Saturday, February 23, 2008

Consumerism, Desire, and Freedom

(3rd Sunday of Lent, A)

Consumerism is one of the great spiritual dangers of our culture. We are surrounded night and day by advertising and salespeople trying to sell us something. Often their promises are empty. We are supposed to be tricked into thinking that the latest drug will make us feel better than we ever felt before, that buying some appliance will make our family happy, or that a new car will solve all our problems.

>But there is a something good we can learn from the consumerism of our culture. It shows us that we, in fact, desire something. There is something we all want. If there weren’t, there wouldn’t be any way for advertisements to play on our desires. So what do we really want? What is it that our hearts are always reaching for? Well, first of all we want a happy and peaceful life—that’s why people in commercials are always having a good time. We want a meaningful connection with another person—intimacy—and that’s why commercials always sell sex or at least employ physically attractive people, because our sexuality is the simplest way to get at our desire to connect with others.

It comes down to life. That’s what we want: to be alive, fully—happy, peaceful, and with life-giving connections to others. And this core of our human desire is what Jesus is talking about when he promises eternal life­—not eternal life in the sense of some future we don’t even know about, but eternal life now, filling our hearts with the love and peace that we really want.

Our basic problem is that we try to reach out and grab the eternal life, love, and satisfaction in all the wrong places.

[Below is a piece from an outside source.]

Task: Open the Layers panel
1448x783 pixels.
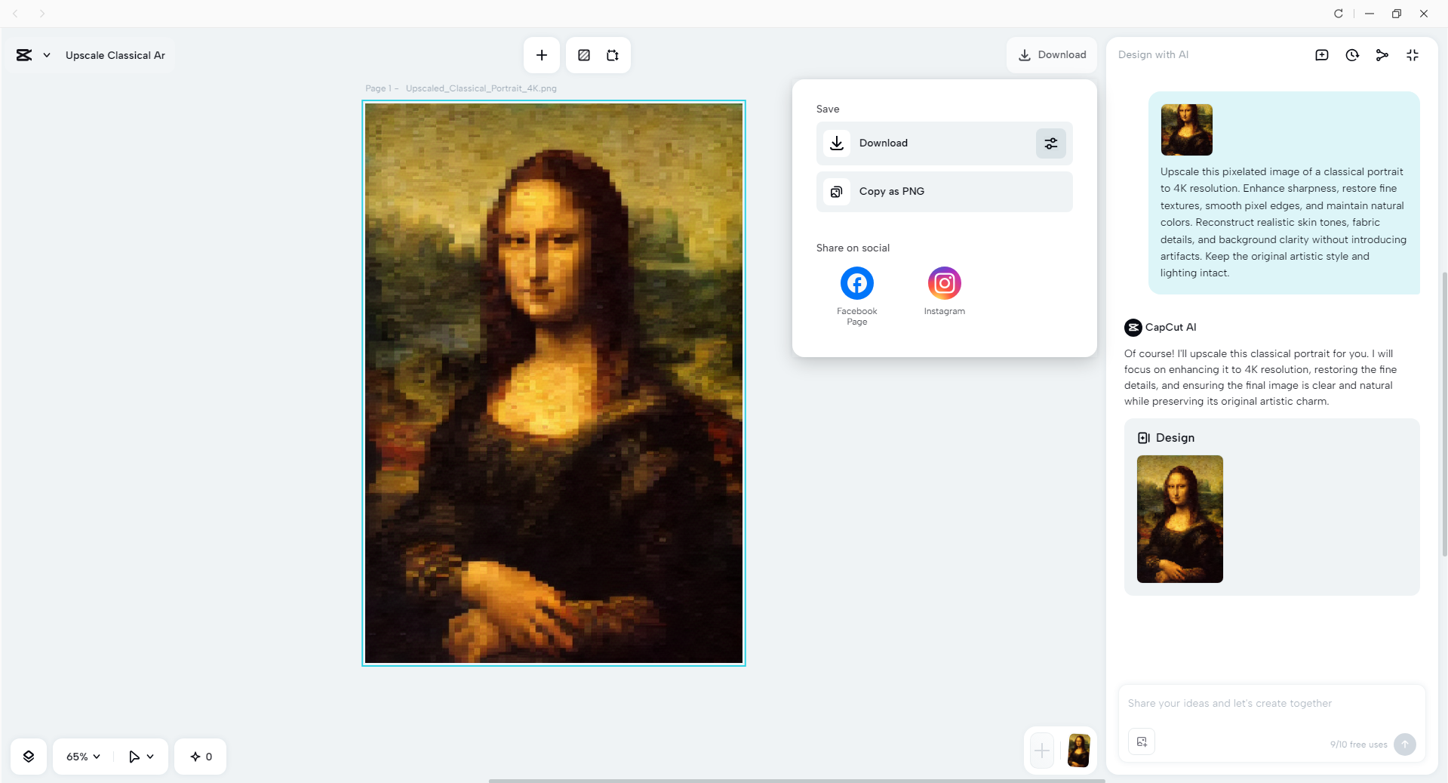Action: click(x=29, y=757)
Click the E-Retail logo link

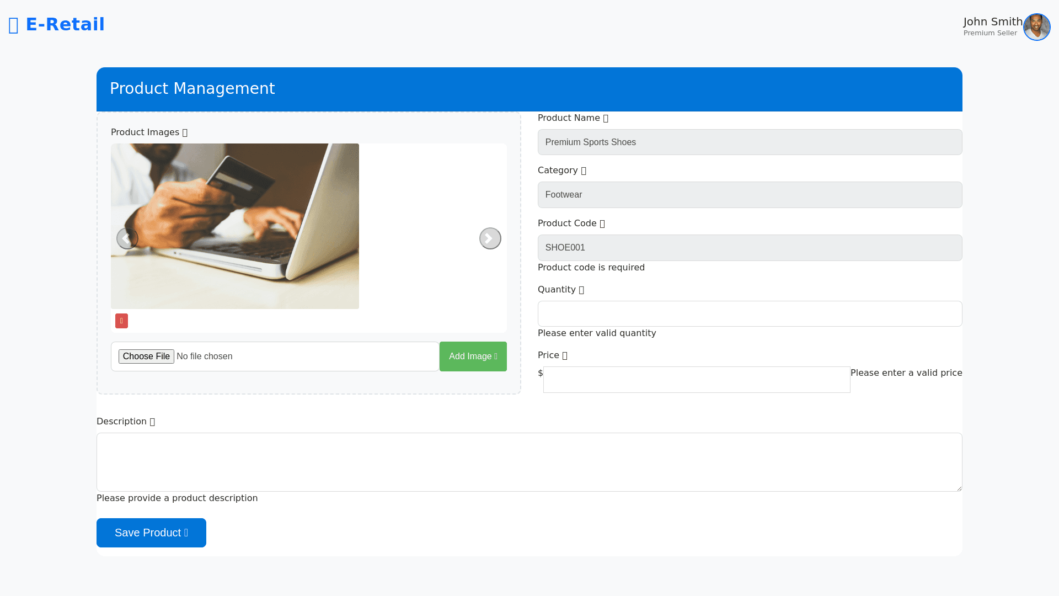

We get fooled into thinking that money or stuff or security can satisfy our hearts, but at the end of day we realize in our depression that they can’t. The way our culture is plagued by sexual exploitation and pornography just shows how desperate people are to reach out and connect with another human being—and how many of us have no idea how to do that in a fulfilling and healthy way.

The Samaritan woman in the Gospel today was looking for the desire of her heart just like we are. Her history of failed relationships and her eagerness for the living water Jesus’ promised—even though she interpreted his words in a physical way—show that she had spent her life looking for love and was at least a little bit weary of daily life.

Jesus’ promises her what she really wants and what we really want, eternal life. And it’s not something you have to go buy, or something you have to reach out and grab, because it’s something that comes from within. As Jesus says, the water that he will give becomes in us “a spring of water welling up to eternal life.” It’s the great tragedy of our lives that we are always trying to buy or to reach out and grasp happiness and fulfillment, when our God has promised that everything our heart desires he himself will make to well up from within.

Once we realize that God has already put within us everything we truly desire, and that all we have to do is consent to his presence in our hearts and minds in order to be happy, then we will be free, because we will no longer be susceptible to being fooled by our culture of advertisements, false promises, and empty prejudices.

When we surrender to the presence of God within us—and what else does it mean to approach and receive Holy Communion—then we will be able to imitate the Lord in his behavior in today’s Gospel. As we heard, Judeans weren’t supposed to have anything to do with Samaritans. Much less was the great teacher supposed to talk casually with a woman. But none of that matters to Jesus. He breaks through all of that man-made boundary and prejudice without bother or even making a big deal about it. And once we accept the living water that wells up in us to eternal life, we will be free from prejudice and fear, and we too will be able to walk effortlessly through all the walls that are set up only by human fear and prejudice.